There is little to indicate that the Rudd Government is freeing itself from eleven years of Howard Government hostility towards renewables, which was encouraged so effectively in the media by the coal and nuclear lobby. There is little to suggest that the Rudd Government will develop a renewables manufacturing industry, creating jobs and export income at the same time as cutting Australia's reliance on fossil fuels.
The attack on middle class welfare has been done with a feather, the unemployed are ignored, whilst the reduction of the big deficit ($53.1 billion) and reducing debt (gross debt of $300 billion or 14 per cent in 2014 and around 4 per cent 10 years from now) is based on optimistic growth forecasts, rather than cutting into middle class welfare (health insurance, family payments, super concessions).
The economy will bottom out in mid-2010, with a recovery beginning in the second half of next year and back to solid growth and good times. China plugs the gap. The "worst recession since the Great Depression" is pretty much coming to a close and the concern is planning what the government will do in the recovery. So how do they reduce the welfare spend that Australia can no longer afford cos the boom is over?

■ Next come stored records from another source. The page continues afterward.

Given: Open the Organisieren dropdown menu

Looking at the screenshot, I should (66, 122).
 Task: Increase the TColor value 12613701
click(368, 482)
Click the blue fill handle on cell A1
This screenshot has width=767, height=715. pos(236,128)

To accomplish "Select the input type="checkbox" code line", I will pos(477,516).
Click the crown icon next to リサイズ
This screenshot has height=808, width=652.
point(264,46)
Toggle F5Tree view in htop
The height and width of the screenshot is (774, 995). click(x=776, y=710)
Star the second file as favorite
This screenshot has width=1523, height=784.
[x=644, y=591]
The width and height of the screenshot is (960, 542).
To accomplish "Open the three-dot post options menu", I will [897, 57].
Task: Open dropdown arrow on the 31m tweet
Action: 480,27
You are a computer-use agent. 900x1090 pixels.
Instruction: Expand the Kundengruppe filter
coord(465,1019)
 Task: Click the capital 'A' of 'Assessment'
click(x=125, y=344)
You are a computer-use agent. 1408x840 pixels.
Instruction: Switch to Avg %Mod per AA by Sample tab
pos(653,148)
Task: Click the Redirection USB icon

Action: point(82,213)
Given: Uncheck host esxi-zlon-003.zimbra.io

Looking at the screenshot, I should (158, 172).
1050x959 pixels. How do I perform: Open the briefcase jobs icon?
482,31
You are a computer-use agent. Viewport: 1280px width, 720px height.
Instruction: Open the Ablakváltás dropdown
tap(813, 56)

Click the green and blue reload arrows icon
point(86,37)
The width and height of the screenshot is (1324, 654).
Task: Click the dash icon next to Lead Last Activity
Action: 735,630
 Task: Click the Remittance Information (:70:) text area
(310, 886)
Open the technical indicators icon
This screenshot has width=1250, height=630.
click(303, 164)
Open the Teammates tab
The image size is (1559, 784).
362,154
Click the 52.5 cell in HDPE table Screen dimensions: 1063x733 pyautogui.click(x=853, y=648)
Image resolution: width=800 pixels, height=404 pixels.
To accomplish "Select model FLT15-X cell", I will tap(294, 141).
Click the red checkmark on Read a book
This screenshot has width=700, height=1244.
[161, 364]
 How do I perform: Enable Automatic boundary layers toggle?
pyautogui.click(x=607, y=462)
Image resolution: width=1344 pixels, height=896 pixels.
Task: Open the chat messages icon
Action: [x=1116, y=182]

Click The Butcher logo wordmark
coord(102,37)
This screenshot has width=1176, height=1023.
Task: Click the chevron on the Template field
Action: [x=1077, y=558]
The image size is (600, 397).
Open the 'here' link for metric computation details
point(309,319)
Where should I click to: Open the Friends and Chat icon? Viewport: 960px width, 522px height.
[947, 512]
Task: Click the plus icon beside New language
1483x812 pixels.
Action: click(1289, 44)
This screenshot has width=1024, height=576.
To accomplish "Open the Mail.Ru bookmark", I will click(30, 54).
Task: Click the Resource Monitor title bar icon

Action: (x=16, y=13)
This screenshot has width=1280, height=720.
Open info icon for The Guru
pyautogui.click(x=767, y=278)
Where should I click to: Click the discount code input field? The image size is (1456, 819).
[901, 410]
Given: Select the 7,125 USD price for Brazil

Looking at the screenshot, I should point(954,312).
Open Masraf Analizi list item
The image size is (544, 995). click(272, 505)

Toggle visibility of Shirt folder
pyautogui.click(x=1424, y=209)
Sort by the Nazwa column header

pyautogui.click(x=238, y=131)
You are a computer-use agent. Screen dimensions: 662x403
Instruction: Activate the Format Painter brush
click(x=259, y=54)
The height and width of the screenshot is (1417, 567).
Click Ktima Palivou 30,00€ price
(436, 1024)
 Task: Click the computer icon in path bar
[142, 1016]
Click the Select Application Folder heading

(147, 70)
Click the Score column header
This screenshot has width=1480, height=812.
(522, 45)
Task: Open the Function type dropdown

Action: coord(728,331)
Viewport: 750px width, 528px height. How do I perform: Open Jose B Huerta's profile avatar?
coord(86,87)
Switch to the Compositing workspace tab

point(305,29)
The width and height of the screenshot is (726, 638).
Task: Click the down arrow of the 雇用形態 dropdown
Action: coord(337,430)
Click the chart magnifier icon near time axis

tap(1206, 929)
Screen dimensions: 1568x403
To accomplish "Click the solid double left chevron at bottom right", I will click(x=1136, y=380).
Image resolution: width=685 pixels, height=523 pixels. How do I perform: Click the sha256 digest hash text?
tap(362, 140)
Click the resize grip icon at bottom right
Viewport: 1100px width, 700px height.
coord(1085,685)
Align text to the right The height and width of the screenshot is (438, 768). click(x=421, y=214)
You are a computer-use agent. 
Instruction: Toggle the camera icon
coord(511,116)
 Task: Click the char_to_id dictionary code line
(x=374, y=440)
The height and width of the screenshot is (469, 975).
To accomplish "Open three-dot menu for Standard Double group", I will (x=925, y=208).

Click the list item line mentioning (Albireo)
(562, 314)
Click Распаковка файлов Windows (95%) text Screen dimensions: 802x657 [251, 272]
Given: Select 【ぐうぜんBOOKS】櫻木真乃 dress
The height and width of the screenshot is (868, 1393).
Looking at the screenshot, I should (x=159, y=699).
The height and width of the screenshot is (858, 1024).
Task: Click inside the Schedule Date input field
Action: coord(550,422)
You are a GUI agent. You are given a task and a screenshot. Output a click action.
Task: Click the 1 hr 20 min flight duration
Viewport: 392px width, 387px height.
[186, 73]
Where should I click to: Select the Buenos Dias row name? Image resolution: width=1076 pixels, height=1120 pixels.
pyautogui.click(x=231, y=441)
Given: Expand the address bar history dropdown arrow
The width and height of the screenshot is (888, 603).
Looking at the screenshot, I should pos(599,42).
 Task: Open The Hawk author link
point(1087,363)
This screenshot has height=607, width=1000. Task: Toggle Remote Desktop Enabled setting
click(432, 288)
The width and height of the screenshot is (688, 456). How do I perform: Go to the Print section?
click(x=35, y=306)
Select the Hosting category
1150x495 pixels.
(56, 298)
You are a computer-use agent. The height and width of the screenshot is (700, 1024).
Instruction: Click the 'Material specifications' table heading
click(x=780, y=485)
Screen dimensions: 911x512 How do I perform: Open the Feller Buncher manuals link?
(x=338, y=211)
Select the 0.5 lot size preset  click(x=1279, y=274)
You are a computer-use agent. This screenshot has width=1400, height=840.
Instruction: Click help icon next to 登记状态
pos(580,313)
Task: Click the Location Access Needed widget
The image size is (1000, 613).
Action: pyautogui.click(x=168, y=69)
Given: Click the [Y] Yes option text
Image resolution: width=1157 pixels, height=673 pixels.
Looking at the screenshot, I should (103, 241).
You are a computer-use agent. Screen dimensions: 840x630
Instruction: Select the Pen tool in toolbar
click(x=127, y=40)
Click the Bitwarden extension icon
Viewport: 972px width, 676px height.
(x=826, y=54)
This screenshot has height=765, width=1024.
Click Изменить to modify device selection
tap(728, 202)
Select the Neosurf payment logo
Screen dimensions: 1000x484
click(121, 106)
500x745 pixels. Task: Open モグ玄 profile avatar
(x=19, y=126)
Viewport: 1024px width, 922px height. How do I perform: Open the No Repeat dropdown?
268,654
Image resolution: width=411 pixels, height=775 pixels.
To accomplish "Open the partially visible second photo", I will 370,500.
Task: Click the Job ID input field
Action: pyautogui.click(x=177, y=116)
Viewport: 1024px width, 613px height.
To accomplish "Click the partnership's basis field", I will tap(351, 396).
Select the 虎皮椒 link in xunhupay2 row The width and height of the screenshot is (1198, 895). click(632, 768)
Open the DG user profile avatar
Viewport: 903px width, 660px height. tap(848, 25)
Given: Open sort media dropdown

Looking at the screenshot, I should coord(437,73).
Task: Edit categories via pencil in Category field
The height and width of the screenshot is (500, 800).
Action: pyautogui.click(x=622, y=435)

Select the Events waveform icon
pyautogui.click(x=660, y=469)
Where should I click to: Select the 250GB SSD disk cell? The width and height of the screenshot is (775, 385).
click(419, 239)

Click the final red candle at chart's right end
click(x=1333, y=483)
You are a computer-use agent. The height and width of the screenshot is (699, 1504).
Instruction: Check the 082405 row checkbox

The Labor tradition is an increase in pensions--single age pensioners get an extra $32.49 a week whilst couples will get an extra $10.14 a week--and paid parental leave. Despite the effects of the stimulus package, unemployment in Australia will reach 8.5% next year, yet the budget contains little in terms of measures specifically directed at improving the lot of the unemployed.
How come that unfairness? Is it assumed that they'll all get jobs quickly. However, the long-term unemployed are ignored in favour short-term youth unemployed. So what does what fairness really mean here?
|
They need to get re-elected. The Rudd Government holds 22 seats in Parliament by a margin of 5 per cent or less. So the big cuts to middle class welfare are postponed until Rudd Labor is re-elected. in 2011.